2017年02月08日 15:03  リアルサウンド

リアルサウンド

星野源(撮影=Tsukasa Miyoshi(Showcase))

 昨年10月の『恋』リリース以降初となる星野源のワンマンライブ“星野源 新春 Live 2days 『YELLOW PACIFIC』”が、1月23日と24日にパシフィコ横浜 国立大ホールにて行われた。前ツアー『YELLOW VOYAGE』が3月にファイナルを迎えてから、NHK大河ドラマ『真田丸』やTBS系ドラマ『逃げるは恥だが役に立つ』、そして年末の音楽特番に出演するなど、2016年後半はテレビで見ない日はないほどの活躍を見せた星野源が、再びステージに帰ってきた。


ライブ写真はこちら。


 2日目である1月24日、披露されたのは全19曲。この日のセットリストは2015年12月にリリースした4thアルバム『YELLOW DANCER』収録曲が中心で、そこに、それ以前の曲や、「恋」とそのカップリング「Continues」などが加わる構成。サポートは、長岡亮介(G)、ハマ・オカモト(B)、石橋英子(Syn)、櫻田泰啓(Key)、河村“カースケ”智康(Dr)のバンドメンバーと管弦楽隊による総勢13名。『YELLOW VOYAGE』ツアーから、星野源はギターを持たずにハンドマイクで歌う曲が増えたが、この日も自由にステップを踏みながら歌い、さらに観客にも「踊ってますかー!?」「歌ってますかー!?」と何度も誘いかける姿が印象的だった。
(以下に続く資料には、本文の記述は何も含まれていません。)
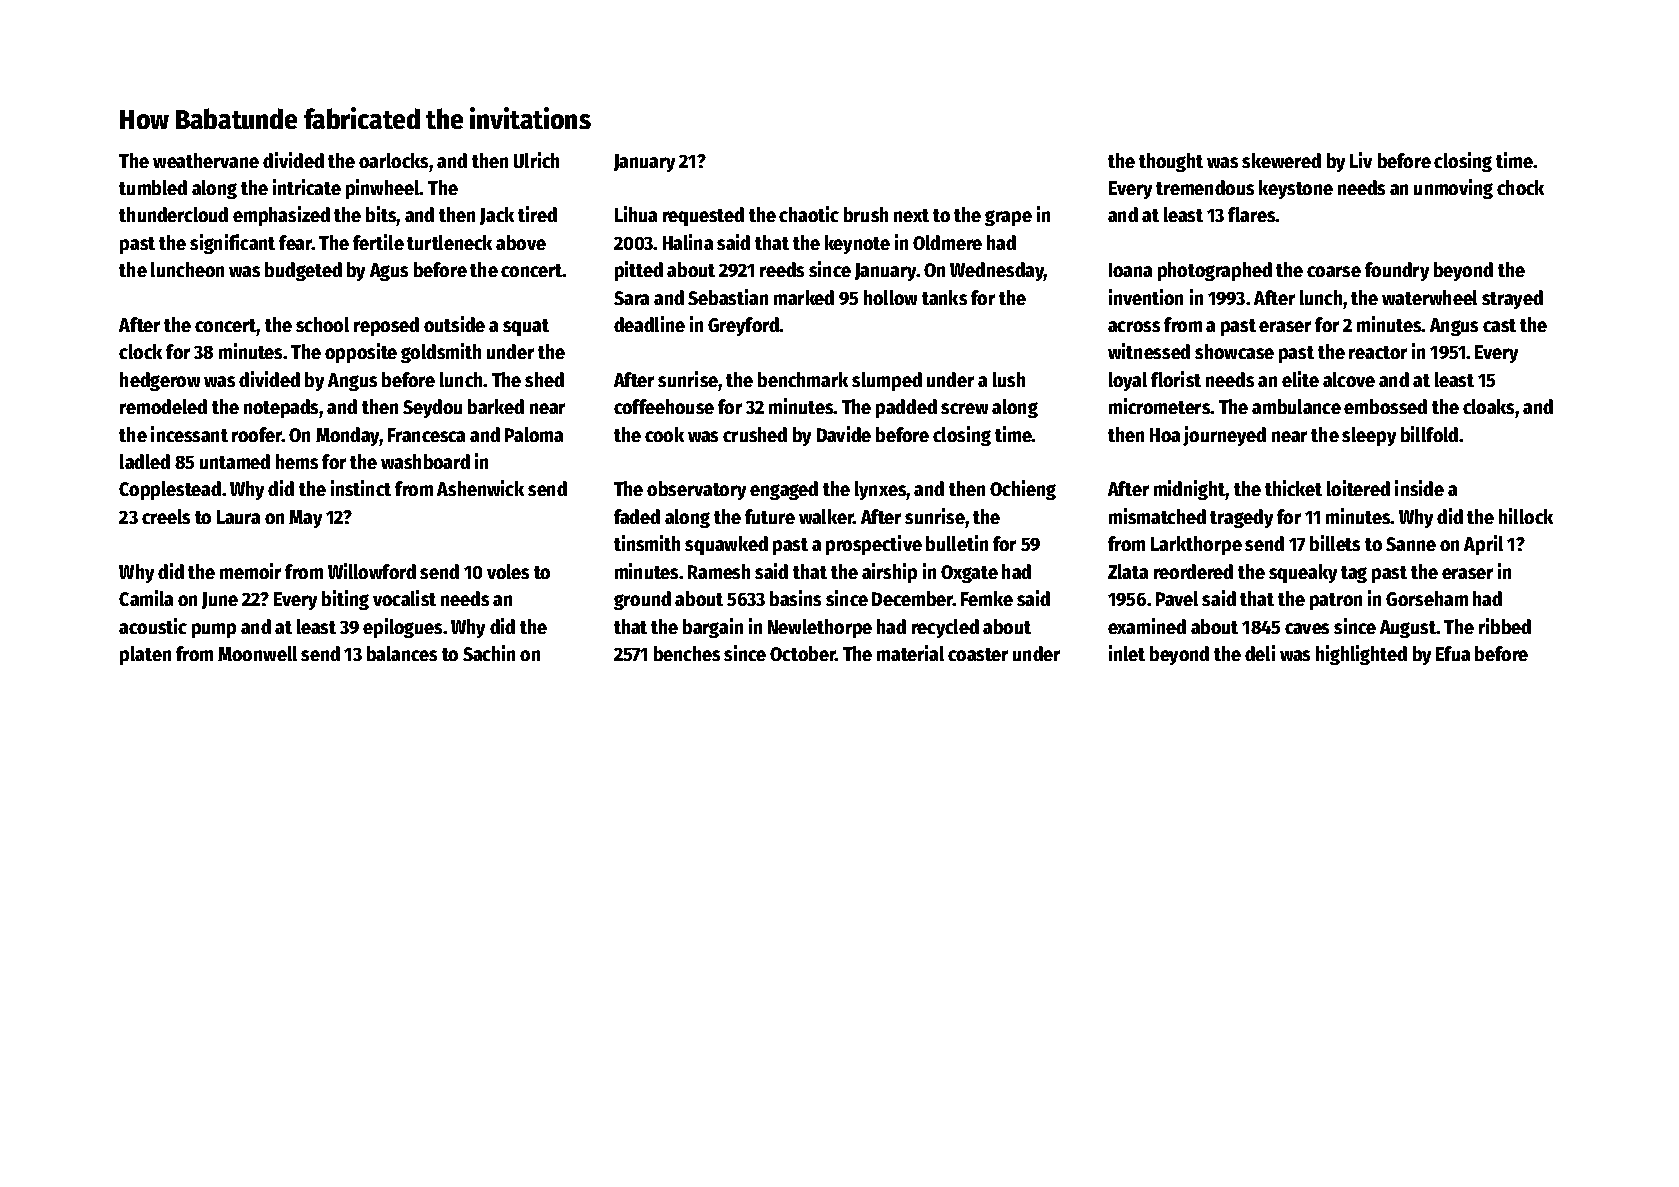  I want to click on tragedy, so click(1241, 518).
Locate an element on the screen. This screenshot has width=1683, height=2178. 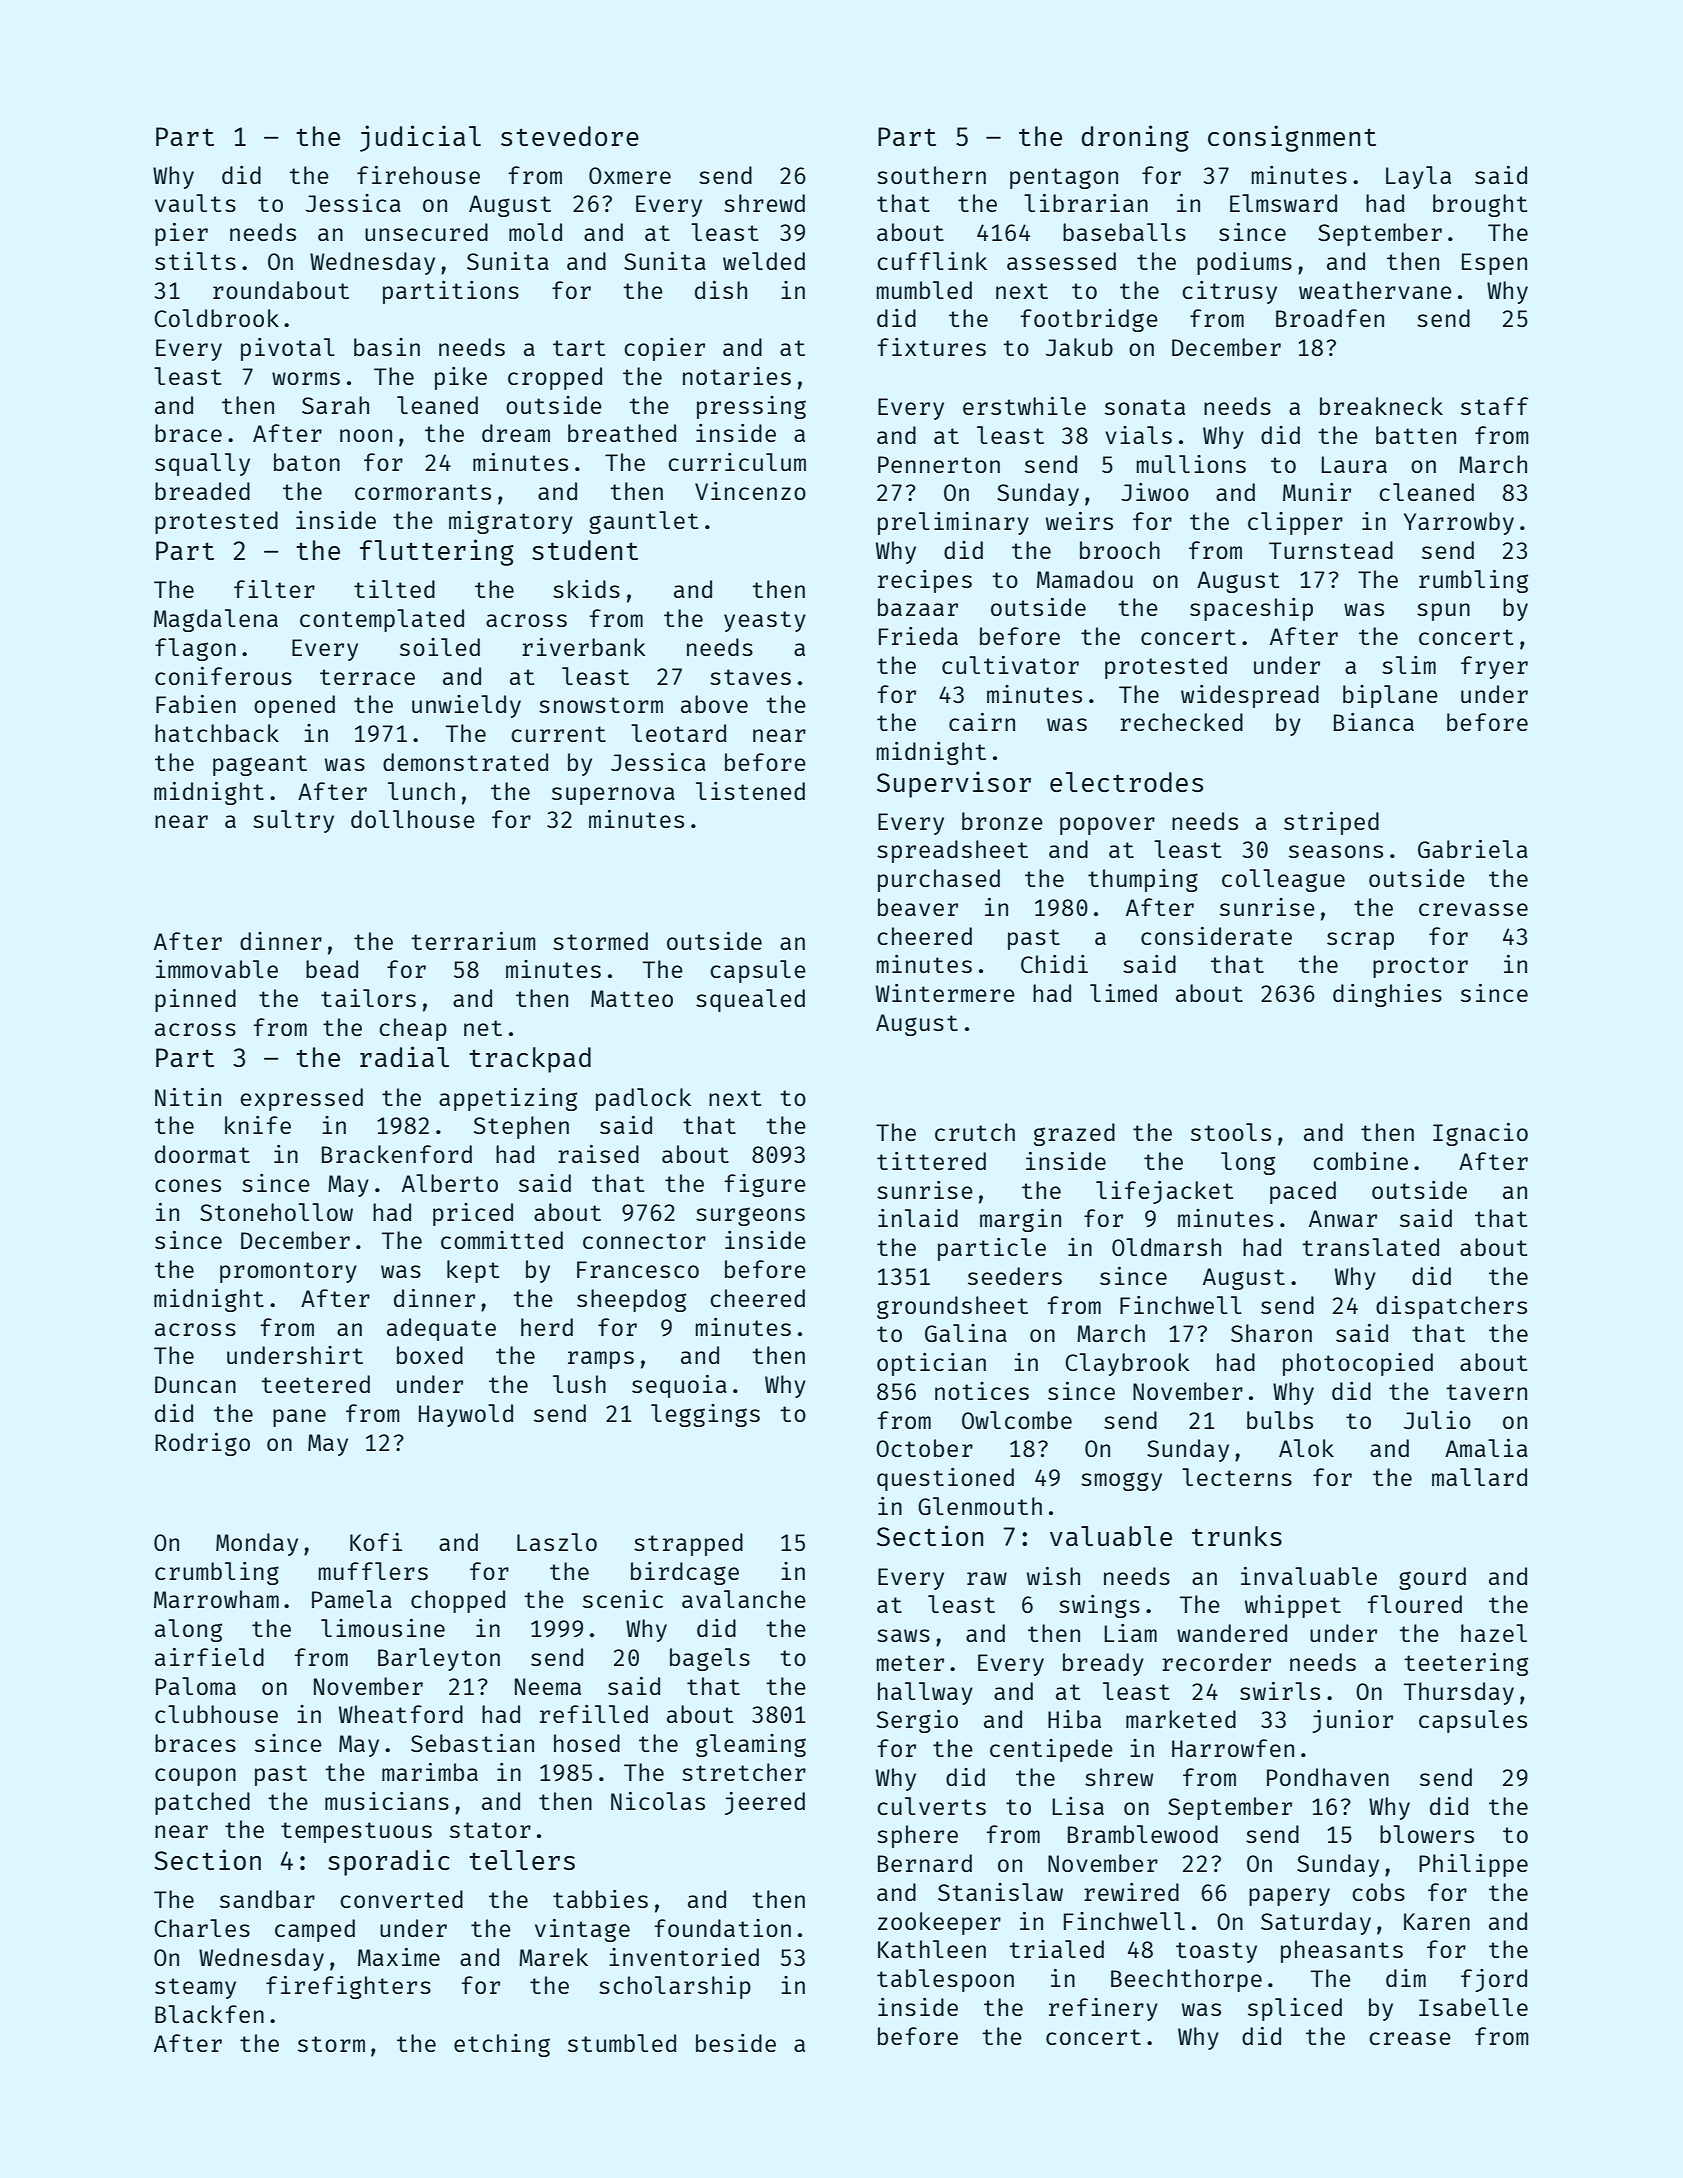
stumbled is located at coordinates (622, 2043).
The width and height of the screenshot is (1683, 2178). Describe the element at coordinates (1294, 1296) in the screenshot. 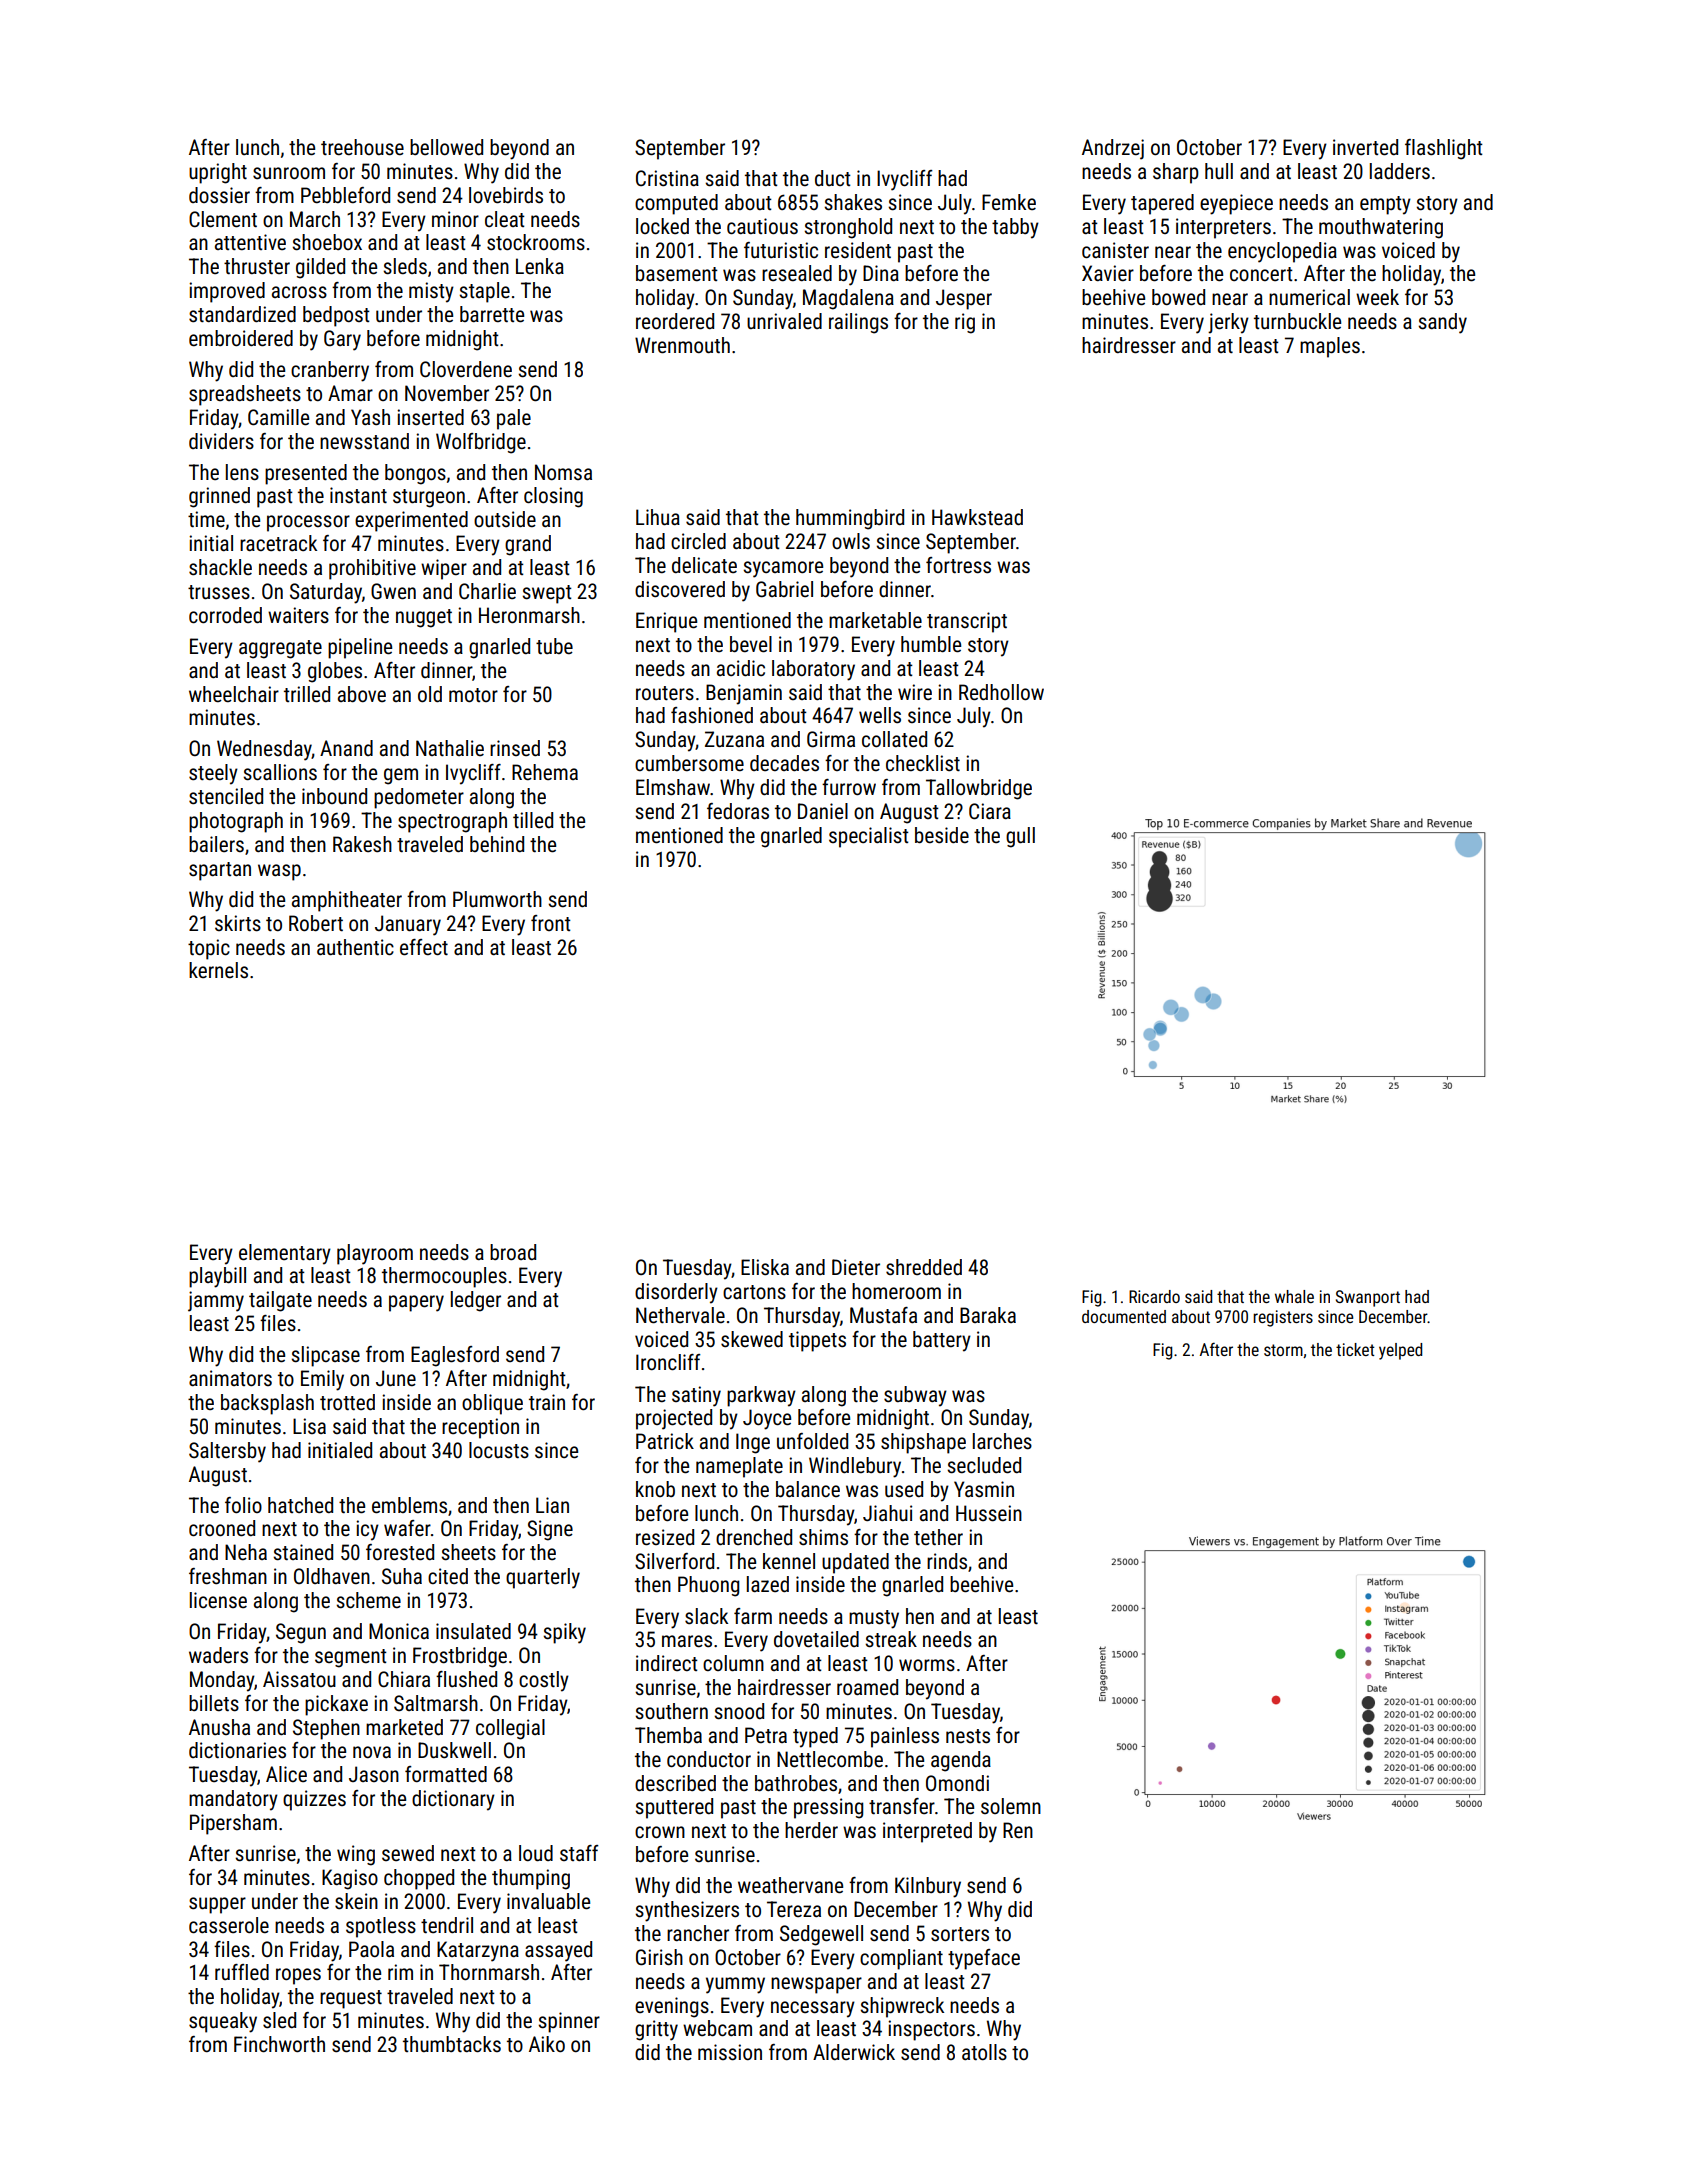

 もはや毎回恒例となっている開演時のナレーションは『星野源のオールナイトニッポン』にもゲスト出演した人気声優の安元洋貴が星野源の母“ヒロコ”を演じ、仕事を嫌がりベッドから出てこない星野源に喝を入れる、という内容。そのナレーションに導かれ、「もっと休みた~い」と脱力気味に言ってステージに飛び出してきた星野源。そのまま伸びやかな声が響き渡る「ワークソング」から、ライブはスタートした。「化物」「桜の森」でも、バンドサウンドと管弦楽隊による華やかかつ上品なサウンドで、会場を徐々にあたためていく。肩肘張らないリラックスしたムードの中、星野源が生み出す、この時代、この場所に生きる人々のためのダンスミュージックを、存分に堪能できる幕開けだった。


 「Night Troop」「Snow Men」ではムーディな空間を作り、さらに、MCを挟んで披露されたのは「くだらないの中に」と「雨音」だ。石橋英子によるフルートの音色も加わり、音源とは異なるアレンジが施されたこの2曲。観客を引き込ませるために、セットリストも曲間の空気も、そして楽曲のアレンジにおいても、ひとつひとつ丁寧につくり込む星野源のライブは、何にも代えがたい贅沢な時間である。


 4曲をじっくり聴かせたあと、前編を締めくくった楽曲は「地獄でなぜ悪い」。狂騒的なホーンセクションと跳ねまわるビートが、観客のハンドクラップとジャンプを誘う。星野源はマイクを手にステージの上を練り歩きながら、本当に楽しげに歌っていた。日々を<地獄>と呼びながらも、それを笑い飛ばして生き抜くようなこの曲のタフさは、『YELLOW DANCER』全編において貫かれており、『恋』に続く今の星野源を象徴しているように思う。


 星野源がサポートメンバーと共にステージを去ると、スクリーンには新年の挨拶として、友近扮する水谷千重子からのメッセージビデオが流れる。さすがの芸の細かさで、会場は度々笑いの渦に包まれた。冒頭のナレーションといい、このメッセージビデオといい、星野源のライブにとって、“笑い”は欠かせない要素として、あちこちに配置されている。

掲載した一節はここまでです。